SAWT BEIRUT INTERNATIONAL

| 19 April 2024, Friday |

Suu Kyi faces five new charges over Myanmar helicopter purchase

A Myanmar junta court has filed five additional corruption allegations against Aung San Suu Kyi, the country’s deposed civilian leader.

According to individuals close to the investigation, the allegations stem from the purported employment and purchase of a helicopter.

The Nobel laureate, 76, has been incarcerated since the February coup, which sparked large protests and a brutal crackdown on dissent, killing over 1,400 civilians, according to a local monitoring organization.

Suu Kyi is facing a slew of criminal and corruption allegations, including violating the country’s official secrets rules, and if convicted of all of them, she could face up to 100 years in jail.

According to AFP, the allegations were leveled against Suu Kyi on Friday afternoon and were connected to the hiring, maintenance, and purchase of a helicopter.

Former Myanmar President Win Myint will be charged with the same offenses.

The state daily Global New Light of Myanmar said in December that the couple will be punished for failing to follow financial standards and inflicting a loss to the state over the hire and purchase of a helicopter for former government minister Win Myat Aye.

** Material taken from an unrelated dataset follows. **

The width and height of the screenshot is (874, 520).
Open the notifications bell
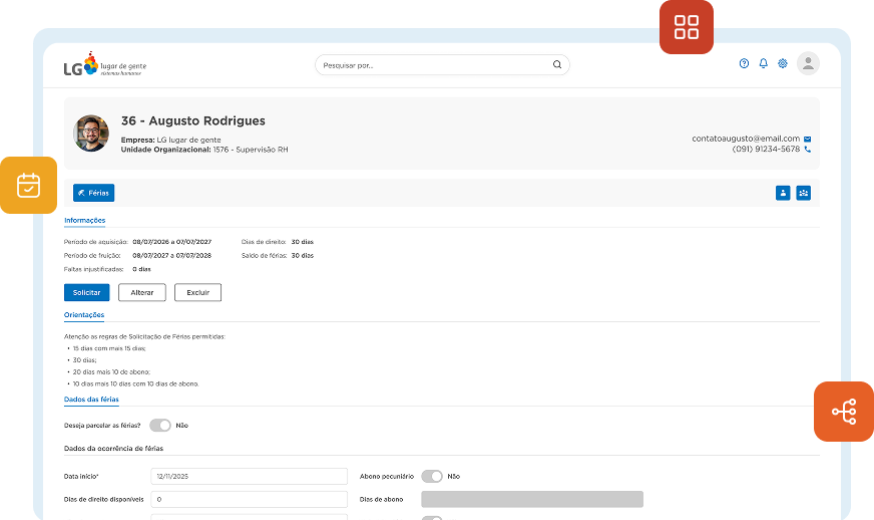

According to the publication, he hired the helicopter from 2019 to 2021 and utilized it for just 84.95 hours out of 720 rental hours.

He, along with other former politicians, is currently in hiding.

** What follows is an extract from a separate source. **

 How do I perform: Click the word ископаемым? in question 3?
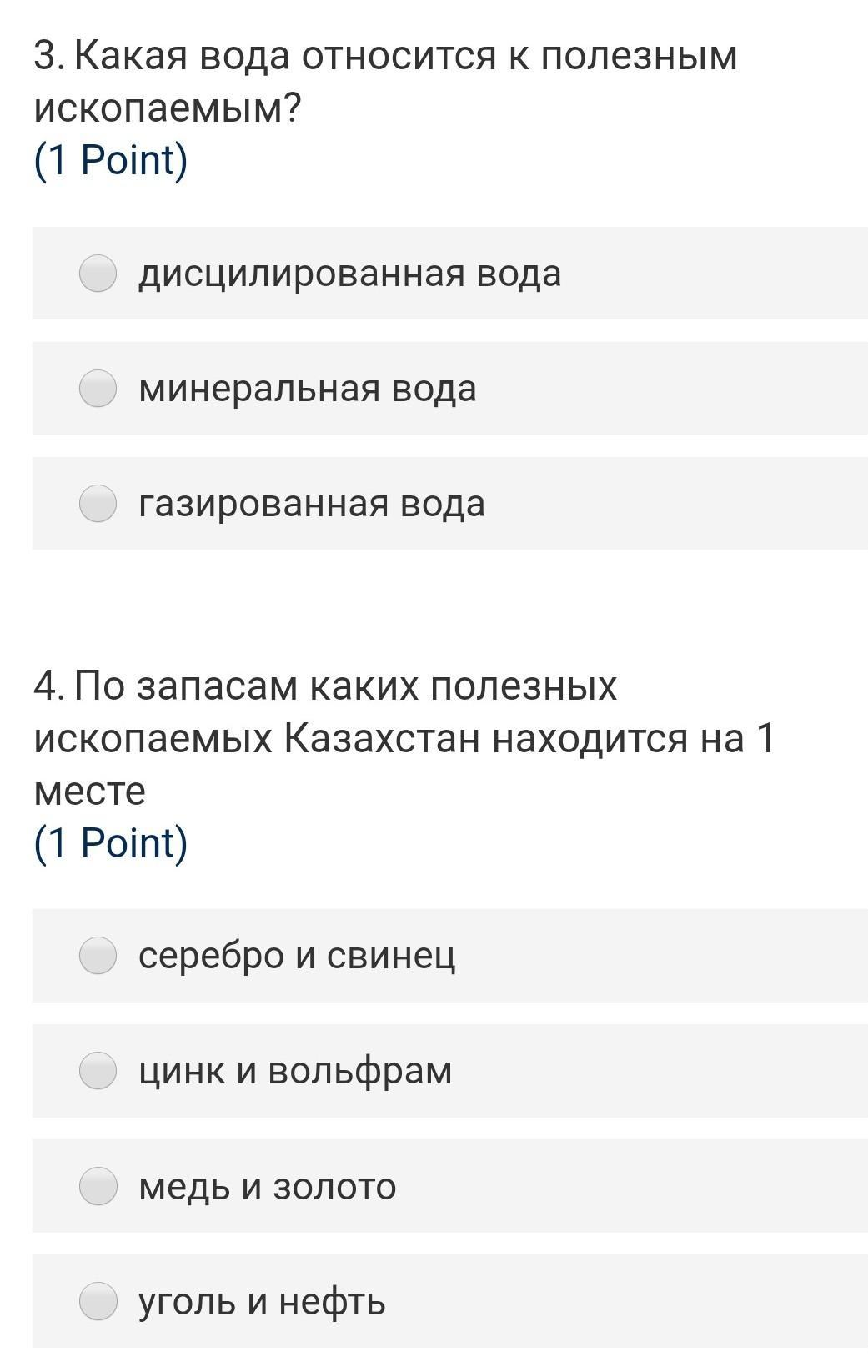[x=166, y=108]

Suu Kyi was convicted of three criminal offenses on Monday, including unlawfully importing and owning walkie-talkies and violating coronavirus restrictions, by a Myanmar court.

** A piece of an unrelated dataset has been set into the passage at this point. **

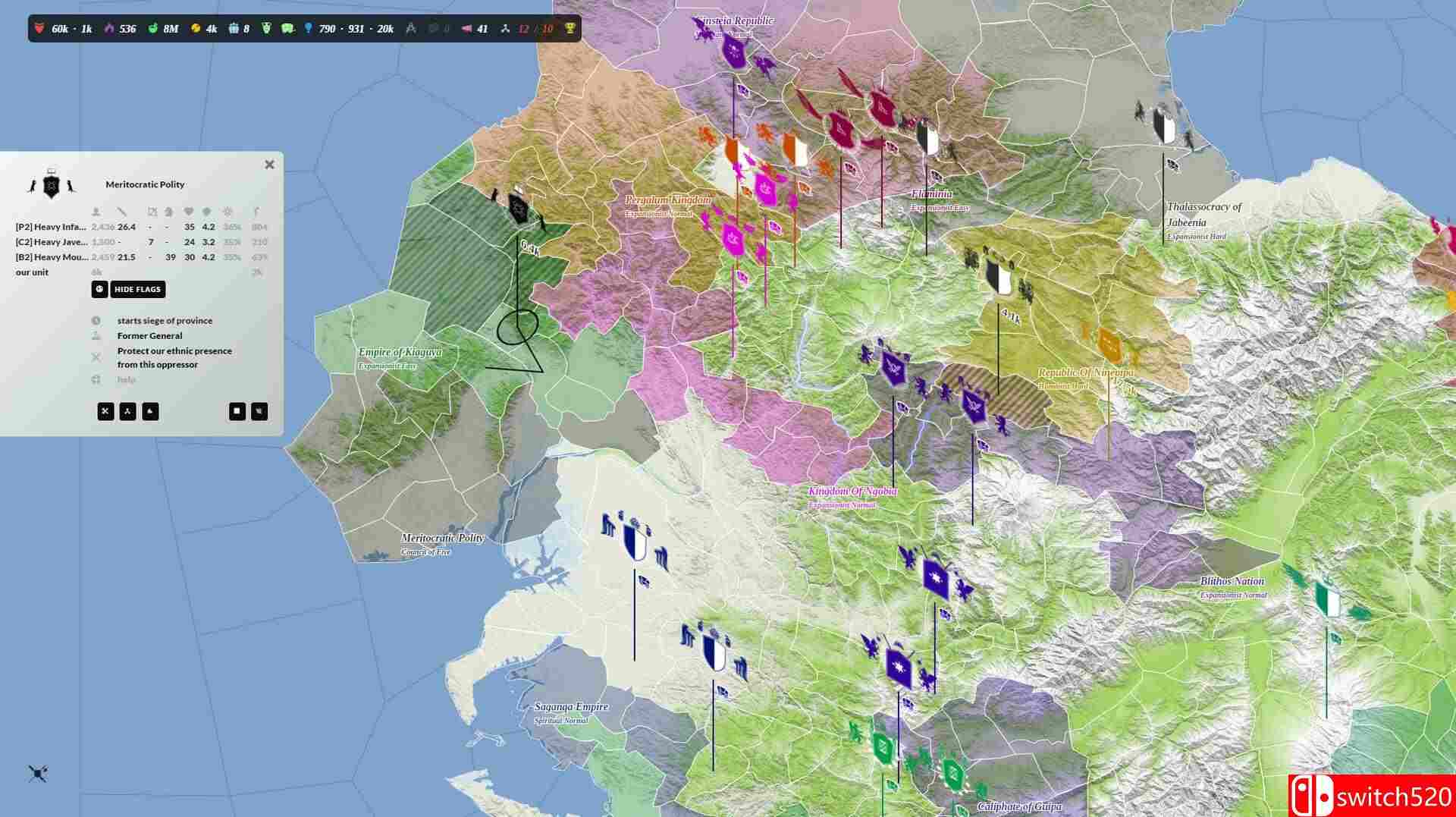The height and width of the screenshot is (817, 1456).
Task: Click the three-way split icon button in panel
Action: tap(127, 411)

She received a four-year jail term.

She was also sentenced to two years in prison in December for inciting against the military and other coronavirus violations.

The penalties would almost certainly bar Suu Kyi from running in the elections that the military regime has promised to hold by August 2023.

Suu Kyi is anticipated to stay under house arrest while the other court proceedings continue.

Journalists have been forbidden from attending the Naypyidaw special court proceedings, and her attorneys have lately been barred from communicating to the media.

Suu Kyi, the daughter of an independence hero, spent nearly two decades under house imprisonment during the old military administration.

Her presidency was damaged by her government’s handling of the Rohingya refugee crisis, in which hundreds of thousands fled to Bangladesh in 2017 after being subjected to rapes, arson, and extrajudicial murders by the Myanmar military.

Suu Kyi was on the verge of starting a new five-year tenure as the country’s de facto leader after the National League for Democracy won a landslide in the November 2020 elections.